The aim of this systematic review and meta-analysis was to evaluate the morbidity of loop ileostomy (LI) and loop colostomy (LC) creation in restorative anterior resection for rectal cancer as well as the morbidity of their reversal.

Methods

PubMed, EMBASE, MEDLINE via Ovid, and Cochrane Library were systematically searched for records published from 1980 to 2017 by three independent researchers. The primary endpoint was overall morbidity after stoma creation and reversal. Mantel-Haenszel odds ratio (OR) was used to compare categorical variables. Clinical significance was evaluated using numbers needed to treat (NNT).

Results

Six studies (two randomized controlled trials and four observational studies) totaling 1063 patients (666 LI and 397 LC) were included in the meta-analysis.
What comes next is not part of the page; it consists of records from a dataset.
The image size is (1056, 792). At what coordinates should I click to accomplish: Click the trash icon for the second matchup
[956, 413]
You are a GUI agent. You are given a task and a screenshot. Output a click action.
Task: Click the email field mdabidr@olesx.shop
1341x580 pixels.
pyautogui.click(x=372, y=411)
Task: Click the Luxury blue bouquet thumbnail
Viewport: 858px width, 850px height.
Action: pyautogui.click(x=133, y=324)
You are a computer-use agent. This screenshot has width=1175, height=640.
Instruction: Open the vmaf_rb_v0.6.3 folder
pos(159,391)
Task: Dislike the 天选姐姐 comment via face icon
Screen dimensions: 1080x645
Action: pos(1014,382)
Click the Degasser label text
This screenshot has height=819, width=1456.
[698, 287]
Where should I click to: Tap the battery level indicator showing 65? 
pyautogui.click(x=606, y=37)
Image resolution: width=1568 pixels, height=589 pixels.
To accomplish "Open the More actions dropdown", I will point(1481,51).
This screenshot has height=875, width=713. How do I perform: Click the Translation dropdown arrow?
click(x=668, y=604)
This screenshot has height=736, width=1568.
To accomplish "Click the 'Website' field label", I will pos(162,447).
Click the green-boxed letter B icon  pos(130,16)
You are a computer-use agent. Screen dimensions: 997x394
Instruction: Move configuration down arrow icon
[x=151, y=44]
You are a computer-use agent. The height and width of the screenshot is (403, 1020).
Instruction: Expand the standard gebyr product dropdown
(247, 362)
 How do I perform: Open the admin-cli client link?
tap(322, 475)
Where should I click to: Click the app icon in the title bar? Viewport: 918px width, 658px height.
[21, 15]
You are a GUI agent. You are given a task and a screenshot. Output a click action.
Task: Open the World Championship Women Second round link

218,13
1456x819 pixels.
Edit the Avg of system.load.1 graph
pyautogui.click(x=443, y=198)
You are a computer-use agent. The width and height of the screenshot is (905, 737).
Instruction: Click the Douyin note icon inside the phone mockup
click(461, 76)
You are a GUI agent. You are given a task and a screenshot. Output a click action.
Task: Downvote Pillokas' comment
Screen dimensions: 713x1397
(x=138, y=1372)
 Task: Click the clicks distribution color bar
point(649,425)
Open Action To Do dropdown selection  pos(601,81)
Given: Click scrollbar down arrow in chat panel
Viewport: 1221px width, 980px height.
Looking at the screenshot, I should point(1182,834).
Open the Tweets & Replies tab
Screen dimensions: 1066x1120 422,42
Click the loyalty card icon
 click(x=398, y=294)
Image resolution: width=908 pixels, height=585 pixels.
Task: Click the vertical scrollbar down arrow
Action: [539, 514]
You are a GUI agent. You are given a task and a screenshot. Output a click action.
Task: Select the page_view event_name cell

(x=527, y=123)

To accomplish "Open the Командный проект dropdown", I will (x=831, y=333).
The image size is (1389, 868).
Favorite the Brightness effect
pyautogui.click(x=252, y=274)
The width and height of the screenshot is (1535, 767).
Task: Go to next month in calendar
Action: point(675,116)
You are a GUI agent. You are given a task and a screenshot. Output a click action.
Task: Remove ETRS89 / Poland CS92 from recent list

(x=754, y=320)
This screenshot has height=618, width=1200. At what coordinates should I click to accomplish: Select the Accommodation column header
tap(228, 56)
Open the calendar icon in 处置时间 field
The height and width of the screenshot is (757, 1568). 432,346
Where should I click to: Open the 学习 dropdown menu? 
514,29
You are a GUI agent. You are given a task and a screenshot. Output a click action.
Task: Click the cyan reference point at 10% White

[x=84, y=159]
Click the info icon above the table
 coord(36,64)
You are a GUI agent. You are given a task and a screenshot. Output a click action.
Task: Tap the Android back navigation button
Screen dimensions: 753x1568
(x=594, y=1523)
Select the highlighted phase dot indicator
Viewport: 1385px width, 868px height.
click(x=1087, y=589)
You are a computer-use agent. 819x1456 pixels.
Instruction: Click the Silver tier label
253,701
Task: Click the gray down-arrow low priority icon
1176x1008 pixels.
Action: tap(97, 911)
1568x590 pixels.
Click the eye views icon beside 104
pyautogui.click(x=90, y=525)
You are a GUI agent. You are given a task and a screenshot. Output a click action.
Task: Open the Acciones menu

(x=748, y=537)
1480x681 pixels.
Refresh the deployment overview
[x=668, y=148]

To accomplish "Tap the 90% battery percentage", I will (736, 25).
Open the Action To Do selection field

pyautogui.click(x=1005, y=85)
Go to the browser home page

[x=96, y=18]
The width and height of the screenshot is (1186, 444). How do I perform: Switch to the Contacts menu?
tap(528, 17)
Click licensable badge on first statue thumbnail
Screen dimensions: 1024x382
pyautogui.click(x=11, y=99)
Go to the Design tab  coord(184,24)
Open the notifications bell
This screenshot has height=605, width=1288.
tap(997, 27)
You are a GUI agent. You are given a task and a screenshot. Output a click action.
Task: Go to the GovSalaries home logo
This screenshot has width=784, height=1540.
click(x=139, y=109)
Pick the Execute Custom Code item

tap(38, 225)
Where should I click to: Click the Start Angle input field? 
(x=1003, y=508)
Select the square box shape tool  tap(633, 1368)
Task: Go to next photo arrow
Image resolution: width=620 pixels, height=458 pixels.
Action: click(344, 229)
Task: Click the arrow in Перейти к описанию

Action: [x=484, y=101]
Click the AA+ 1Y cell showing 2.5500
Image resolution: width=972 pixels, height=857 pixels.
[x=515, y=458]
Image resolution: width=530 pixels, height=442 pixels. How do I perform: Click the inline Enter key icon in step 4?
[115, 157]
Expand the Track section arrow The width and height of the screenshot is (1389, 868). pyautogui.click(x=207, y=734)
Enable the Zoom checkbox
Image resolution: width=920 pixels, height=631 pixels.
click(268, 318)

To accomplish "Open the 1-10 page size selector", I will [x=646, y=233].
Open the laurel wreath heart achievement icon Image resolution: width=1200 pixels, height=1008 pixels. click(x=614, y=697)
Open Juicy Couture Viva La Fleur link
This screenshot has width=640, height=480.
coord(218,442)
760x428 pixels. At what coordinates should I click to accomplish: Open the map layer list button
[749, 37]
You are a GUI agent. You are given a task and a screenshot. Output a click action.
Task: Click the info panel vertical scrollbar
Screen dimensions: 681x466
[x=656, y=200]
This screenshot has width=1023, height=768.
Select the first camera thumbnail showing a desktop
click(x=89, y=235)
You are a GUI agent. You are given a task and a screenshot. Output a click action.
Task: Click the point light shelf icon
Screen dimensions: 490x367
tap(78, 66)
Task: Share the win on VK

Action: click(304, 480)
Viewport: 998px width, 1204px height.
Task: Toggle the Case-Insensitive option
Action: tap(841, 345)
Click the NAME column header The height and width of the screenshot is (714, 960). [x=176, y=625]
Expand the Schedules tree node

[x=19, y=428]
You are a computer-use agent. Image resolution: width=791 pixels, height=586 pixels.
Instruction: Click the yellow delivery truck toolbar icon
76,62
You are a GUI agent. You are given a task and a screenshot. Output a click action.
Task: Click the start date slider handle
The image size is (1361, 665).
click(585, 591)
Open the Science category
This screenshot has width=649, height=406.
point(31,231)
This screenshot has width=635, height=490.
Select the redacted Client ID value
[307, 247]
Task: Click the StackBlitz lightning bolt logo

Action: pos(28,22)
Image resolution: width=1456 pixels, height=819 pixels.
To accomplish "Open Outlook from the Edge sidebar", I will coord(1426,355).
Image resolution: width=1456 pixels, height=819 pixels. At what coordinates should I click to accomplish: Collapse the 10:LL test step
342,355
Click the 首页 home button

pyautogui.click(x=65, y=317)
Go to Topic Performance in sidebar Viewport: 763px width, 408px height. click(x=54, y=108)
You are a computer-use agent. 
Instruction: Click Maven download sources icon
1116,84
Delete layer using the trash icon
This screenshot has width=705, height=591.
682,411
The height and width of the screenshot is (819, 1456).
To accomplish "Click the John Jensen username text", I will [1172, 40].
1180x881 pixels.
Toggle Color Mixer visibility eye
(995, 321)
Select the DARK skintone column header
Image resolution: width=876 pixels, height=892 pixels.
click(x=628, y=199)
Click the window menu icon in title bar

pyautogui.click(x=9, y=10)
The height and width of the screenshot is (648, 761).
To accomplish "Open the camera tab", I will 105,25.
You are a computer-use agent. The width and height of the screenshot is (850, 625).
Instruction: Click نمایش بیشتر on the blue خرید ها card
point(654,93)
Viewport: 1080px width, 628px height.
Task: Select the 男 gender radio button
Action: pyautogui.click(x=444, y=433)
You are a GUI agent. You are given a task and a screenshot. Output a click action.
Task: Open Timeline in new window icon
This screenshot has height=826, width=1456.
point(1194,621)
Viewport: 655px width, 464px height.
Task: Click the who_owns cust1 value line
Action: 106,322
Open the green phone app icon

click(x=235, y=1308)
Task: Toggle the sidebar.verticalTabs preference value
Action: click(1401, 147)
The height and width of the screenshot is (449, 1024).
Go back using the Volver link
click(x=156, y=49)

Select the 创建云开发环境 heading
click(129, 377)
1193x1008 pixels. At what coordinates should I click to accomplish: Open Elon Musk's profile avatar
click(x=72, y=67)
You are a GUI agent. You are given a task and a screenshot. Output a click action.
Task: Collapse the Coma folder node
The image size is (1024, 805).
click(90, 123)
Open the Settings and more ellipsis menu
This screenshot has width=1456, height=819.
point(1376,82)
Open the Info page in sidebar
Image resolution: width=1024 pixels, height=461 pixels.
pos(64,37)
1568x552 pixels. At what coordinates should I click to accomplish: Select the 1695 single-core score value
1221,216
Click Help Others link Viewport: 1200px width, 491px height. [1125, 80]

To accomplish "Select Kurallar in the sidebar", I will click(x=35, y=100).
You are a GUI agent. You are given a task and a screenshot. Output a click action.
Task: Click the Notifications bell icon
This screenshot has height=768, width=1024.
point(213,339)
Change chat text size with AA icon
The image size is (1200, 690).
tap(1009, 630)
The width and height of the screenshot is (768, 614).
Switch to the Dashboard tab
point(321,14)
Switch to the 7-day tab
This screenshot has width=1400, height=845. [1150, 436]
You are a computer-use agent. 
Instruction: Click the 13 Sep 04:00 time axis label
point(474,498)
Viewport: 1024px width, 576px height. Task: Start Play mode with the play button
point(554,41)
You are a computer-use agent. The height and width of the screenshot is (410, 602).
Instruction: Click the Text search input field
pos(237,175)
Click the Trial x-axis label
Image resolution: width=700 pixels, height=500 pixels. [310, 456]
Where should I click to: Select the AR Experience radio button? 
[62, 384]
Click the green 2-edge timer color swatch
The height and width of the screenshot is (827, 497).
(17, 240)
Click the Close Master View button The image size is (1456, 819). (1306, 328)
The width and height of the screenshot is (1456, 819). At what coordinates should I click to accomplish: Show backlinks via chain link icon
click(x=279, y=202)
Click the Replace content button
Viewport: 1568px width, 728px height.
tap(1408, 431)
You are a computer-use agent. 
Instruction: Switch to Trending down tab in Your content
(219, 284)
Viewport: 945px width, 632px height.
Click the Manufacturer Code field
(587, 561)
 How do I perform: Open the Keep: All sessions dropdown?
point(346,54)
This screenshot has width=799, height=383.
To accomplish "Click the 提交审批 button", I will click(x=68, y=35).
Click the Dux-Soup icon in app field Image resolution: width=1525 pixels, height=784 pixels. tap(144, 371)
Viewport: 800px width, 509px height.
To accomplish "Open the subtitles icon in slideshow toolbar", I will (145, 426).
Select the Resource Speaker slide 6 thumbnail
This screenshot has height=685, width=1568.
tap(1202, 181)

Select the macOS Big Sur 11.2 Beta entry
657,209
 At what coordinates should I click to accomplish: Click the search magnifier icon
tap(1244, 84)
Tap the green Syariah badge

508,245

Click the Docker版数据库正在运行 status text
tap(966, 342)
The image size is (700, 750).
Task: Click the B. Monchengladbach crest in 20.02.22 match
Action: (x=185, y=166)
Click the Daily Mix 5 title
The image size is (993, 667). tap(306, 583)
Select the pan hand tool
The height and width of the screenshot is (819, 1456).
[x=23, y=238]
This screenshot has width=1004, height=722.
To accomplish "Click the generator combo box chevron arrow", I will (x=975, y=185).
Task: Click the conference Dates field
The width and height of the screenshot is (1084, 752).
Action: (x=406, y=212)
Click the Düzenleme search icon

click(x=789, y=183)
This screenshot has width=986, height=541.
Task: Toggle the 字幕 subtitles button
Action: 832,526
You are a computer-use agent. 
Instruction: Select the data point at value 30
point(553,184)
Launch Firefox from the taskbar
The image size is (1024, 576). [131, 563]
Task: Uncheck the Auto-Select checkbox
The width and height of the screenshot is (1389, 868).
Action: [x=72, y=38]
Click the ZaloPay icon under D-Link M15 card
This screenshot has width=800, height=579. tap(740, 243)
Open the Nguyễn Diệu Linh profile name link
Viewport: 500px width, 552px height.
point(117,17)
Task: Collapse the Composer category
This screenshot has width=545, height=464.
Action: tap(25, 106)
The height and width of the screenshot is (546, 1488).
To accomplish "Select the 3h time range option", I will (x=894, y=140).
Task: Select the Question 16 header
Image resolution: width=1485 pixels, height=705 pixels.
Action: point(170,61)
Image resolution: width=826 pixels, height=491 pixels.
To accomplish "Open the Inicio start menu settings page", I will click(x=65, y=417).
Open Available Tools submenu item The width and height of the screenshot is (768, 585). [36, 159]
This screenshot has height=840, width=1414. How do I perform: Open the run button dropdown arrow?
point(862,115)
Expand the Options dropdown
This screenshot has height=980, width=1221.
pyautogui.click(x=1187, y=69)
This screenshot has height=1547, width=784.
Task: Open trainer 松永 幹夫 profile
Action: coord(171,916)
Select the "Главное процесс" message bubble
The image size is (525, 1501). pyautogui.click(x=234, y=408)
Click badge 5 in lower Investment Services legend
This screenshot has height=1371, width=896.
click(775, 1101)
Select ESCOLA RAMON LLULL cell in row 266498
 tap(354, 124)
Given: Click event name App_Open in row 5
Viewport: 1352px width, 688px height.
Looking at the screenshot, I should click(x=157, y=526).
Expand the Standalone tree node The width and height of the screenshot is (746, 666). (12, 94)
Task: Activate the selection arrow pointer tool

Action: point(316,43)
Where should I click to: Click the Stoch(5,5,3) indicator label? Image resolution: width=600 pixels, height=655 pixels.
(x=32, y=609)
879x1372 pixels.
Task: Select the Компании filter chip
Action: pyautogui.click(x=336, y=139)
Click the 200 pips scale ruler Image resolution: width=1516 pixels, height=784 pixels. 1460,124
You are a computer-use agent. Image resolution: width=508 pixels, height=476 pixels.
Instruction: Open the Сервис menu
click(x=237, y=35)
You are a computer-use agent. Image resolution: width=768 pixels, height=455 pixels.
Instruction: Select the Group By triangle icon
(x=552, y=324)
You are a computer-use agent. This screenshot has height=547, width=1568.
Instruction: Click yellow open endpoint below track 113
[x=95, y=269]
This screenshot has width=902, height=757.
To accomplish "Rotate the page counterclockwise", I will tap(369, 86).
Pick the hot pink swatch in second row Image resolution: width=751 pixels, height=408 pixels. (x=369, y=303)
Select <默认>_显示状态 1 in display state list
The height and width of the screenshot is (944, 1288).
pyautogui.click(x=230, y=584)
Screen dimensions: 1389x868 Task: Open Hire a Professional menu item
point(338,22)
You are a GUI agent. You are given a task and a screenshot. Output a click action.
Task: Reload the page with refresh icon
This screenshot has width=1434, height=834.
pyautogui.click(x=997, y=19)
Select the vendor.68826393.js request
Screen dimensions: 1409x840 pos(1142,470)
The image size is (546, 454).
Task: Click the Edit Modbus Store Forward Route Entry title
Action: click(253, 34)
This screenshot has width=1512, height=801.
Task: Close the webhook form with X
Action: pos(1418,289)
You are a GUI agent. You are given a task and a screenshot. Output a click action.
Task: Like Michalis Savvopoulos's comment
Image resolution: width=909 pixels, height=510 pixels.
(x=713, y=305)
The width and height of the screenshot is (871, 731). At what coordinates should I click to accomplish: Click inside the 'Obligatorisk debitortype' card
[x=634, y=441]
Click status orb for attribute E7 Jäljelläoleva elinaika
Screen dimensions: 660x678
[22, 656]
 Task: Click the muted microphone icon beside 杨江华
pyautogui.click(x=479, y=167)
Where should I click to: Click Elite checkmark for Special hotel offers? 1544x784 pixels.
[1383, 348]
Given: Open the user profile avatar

Overall morbidity rate after both stoma creation and closure was 15.6% in LI vs. 20.4% in LC [OR(95%CI) = 0.67 (0.29, 1.58); p = 0.36] [NNT(95%CI) = 21 (> 10.4 to benefit, > 2430.2 to harm)]. Morbidity rate after stoma creation was both statistically and clinically significantly lower after LI [18.2% vs. 30.6%; OR(95%CI) = 0.42 (0.25, 0.70); p = 0.001; NNT(95%CI) = 9 (4.7, 29.3)]. Dehydration rate was 3.1% (8/259) in LI vs. 0% (0/168) in LC. The difference was not statistically or clinically significant [OR(95%CI) = 3.00 (0.74, 12.22); p = 0.13; NNT (95%CI) = 33 (19.2, 101.9)]. Ileus rates after stoma closure were significantly higher in LI as compared to LC [5.2% vs. 1.7%; OR(95%CI) = 2.65 (1.13, 6.18); p = 0.02].

Conclusions

This meta-analysis found no difference between LI and LC in overall morbidity after stoma creation and closure. Morbidity rates following the creation of LI were significantly decreased at the cost of a risk for dehydration.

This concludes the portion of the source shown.